梁襲道:“殺漢娜,這可不是小事。河豚毒素說明預謀。漢娜入住酒店第一天就進行毒投,又說明兇手有些激進。既是預謀,又激進,似乎存在矛盾。對個人确實是矛盾,兇手要非常了解酒店情況下,才能想出合适的毒投方式。講道理,不可能在漢娜住酒店的第一天就下手,第一天估計兇手都沒辦法将酒店的布局搞清楚。”
梁襲道:“對于團隊來說卻不是矛盾,有技術人員獲取藍圖,獲取員工信息,獲取住客信息,獲取酒店工種上下班時間信息。策劃者做出計劃,毒投者如同機器人一般執行計劃。這是個團隊,有一個團隊要暗殺漢娜。”
卡琳道:“我聽說過漢娜,這女人脾氣火爆,辦事無情,招惹了不少人。這些人多是有一定實力的人,雖然一人不足以對抗漢娜,但是如果聯合起來……”
“不是的寶貝,不會是複仇者聯盟。”梁襲道:“即使是複仇也應該是複仇者,不會有聯盟。要暗殺漢娜這等事,沒有人敢聯盟,沒有人敢信任别人。可夫家族對于漢娜的死,他們的複仇手段絕對不會僅限于法律。我更在意是這個團隊,這是一個受雇團隊還是一個自主團隊?”
梁襲道:“假如一個團隊有預謀要刺殺一個有權勢的人,說明這個團隊具備專業性,緊密型,忠誠性和組織性。這樣的團隊有很多發财機會,大概率不會接刺殺漢娜的委托。如果是自主團隊,他們的首腦是誰?官方還是民間?他們的目标隻有漢娜,還是可夫家族的核心成員都是他們暗殺的目标呢?”
梁襲道:“山雨欲來風滿樓,可夫家族這隻巨無霸看來遭遇了前所未有的挑戰。”可夫家族在一戰和二戰期間仍舊能屹立不倒,或許類似的挑戰他們見識的太多了,不過這一代可夫核心可沒多少人見過血腥,他們更擅長用法律和金錢制定規則。當然,梁襲相信他們能屹立數百年,必然有他們自己的能量。
這些不是梁襲考慮的範疇,他不是棋手,也不下棋,他是偵探,隻負責破案。
“喂,你這麽聰明,以後我是不是不能騙你?”卡琳道。
梁襲回答:“我會如往常一樣裝着受騙。”
卡琳轉頭看梁襲:“如往常?比如說?”
梁襲想了一會:“你不喜歡我買給你的包,因爲你認爲它不耐用,你不想向大家炫耀我的金錢實力來提升自己,所以這個包應該還被珍藏。可是上次我問你時,你說你的同事都很喜歡你的包。”

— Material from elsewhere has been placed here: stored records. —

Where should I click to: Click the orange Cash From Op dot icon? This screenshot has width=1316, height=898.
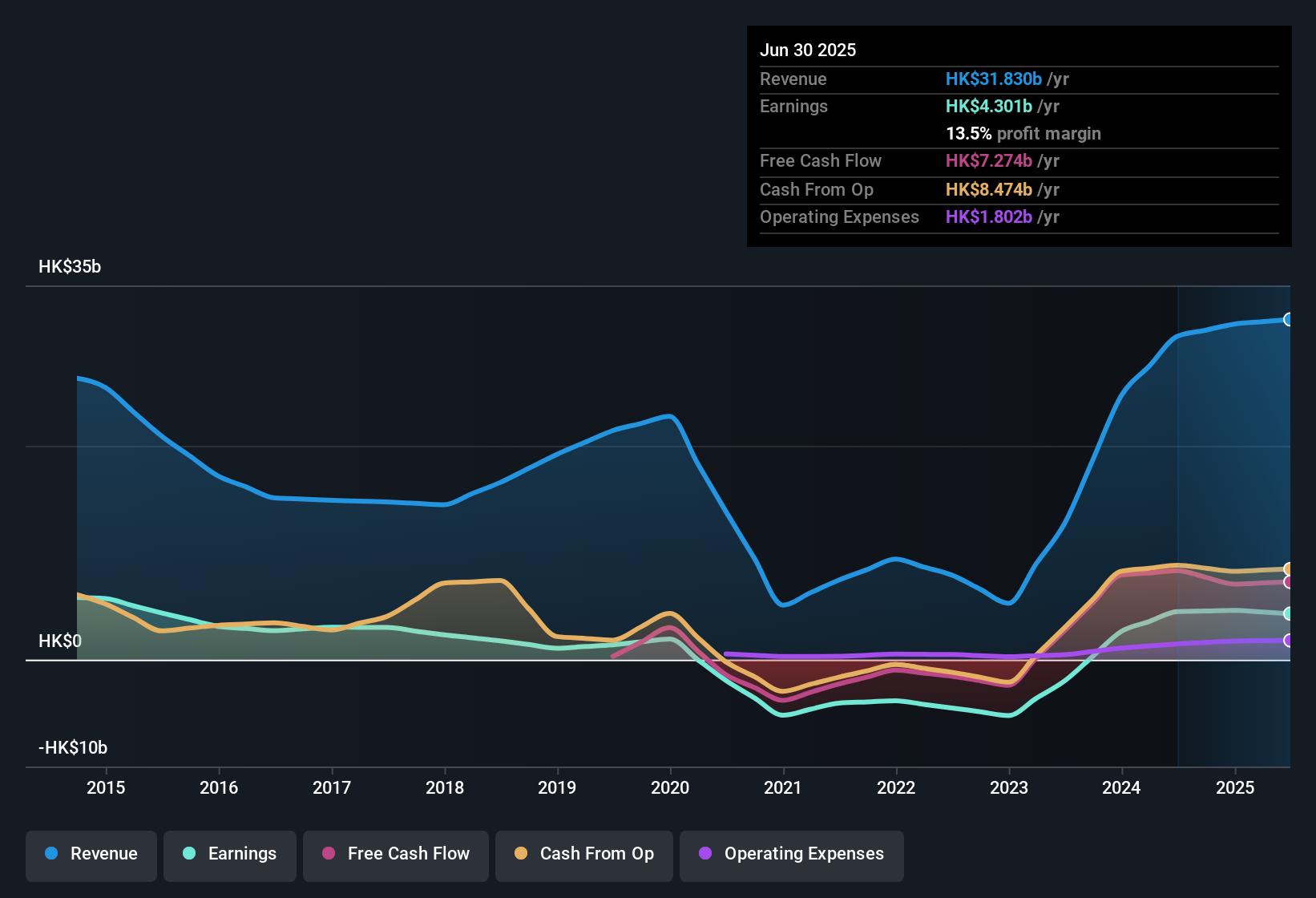coord(521,855)
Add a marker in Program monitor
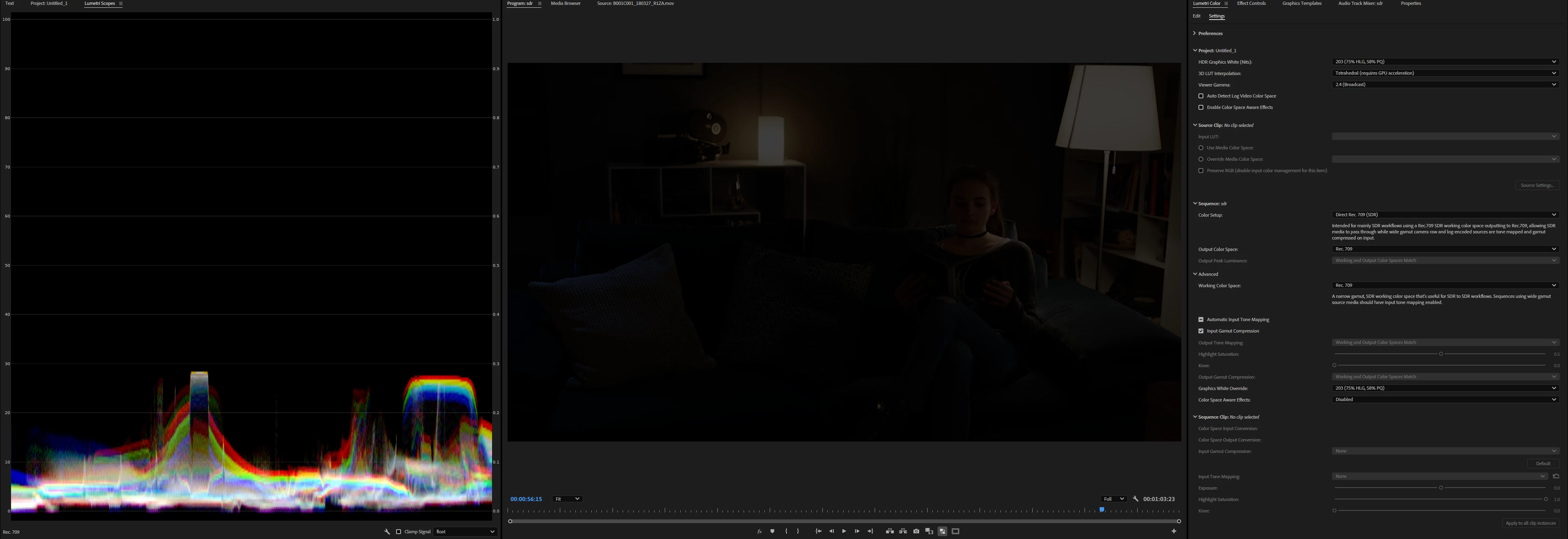This screenshot has width=1568, height=539. coord(773,531)
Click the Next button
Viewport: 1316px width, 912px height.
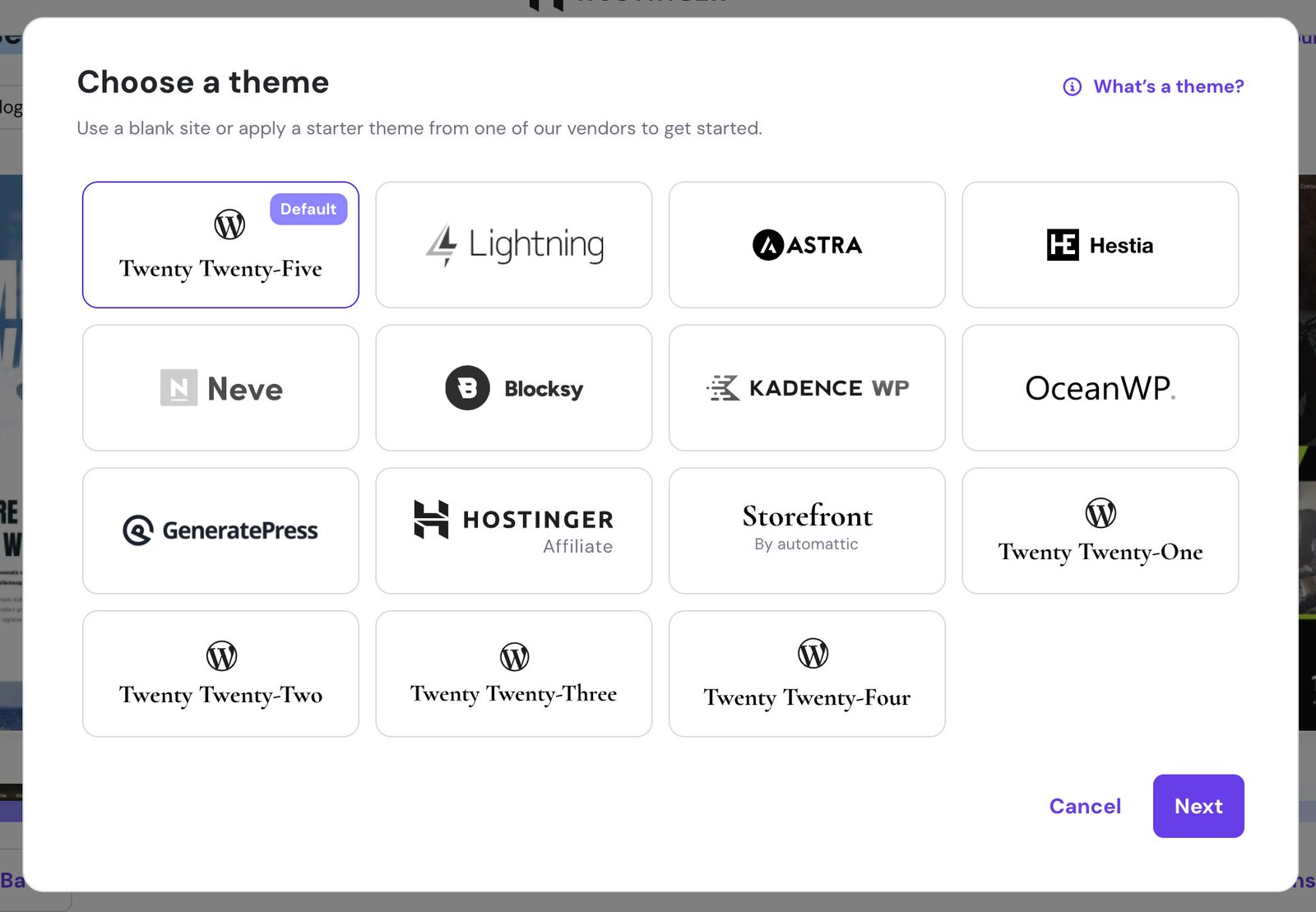click(x=1198, y=806)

“啊!”卡琳尴尬輕呼,掐了一下梁襲大腿:“還有嗎?”
“沒了。”
“我不信。”
梁襲道:“信嘛信嘛,除非你認爲還有對我隐瞞或者撒謊的事。”
卡琳不想回答這問題:“你認爲有嗎?”以進爲退。
梁襲道:“當然沒有。親愛的,别琢磨這些事,你要堅信一點:我愛你。還要堅信第二點:我不會有懷疑的過程。”
卡琳不解:“什麽意思?”
梁襲道:“比如漢娜案,我腦海中已經有很多構圖,但是我不會相信任何構圖。直到我找到相關聯的線索與證據。”
卡琳問:“假設未來我入軌了……”
梁襲不滿打斷:“入軌的首要條件是:你和我先睡覺。隻有滿足這個條件後,你才有資格說入軌。”
卡琳抱歉語氣道:“對不起,我知道常人看待這種事的态度。”在如今的社會價值觀中,婚前不睡覺屬于異類。人們會很輕易得出幾個結論:這人有病,這人太醜,這人撒謊。
梁襲道:“我沒有愛上常人,同時我很高興自己的女朋友認真對待這種事。”
卡琳疑問:“别人女朋友呢?”
梁襲道:“21世紀是一個共享時代。女性就應該放飛自我,不應該被封建思想所束縛。”
于是卡琳一口咬上去,不咬他都對不起他努力作死的精神。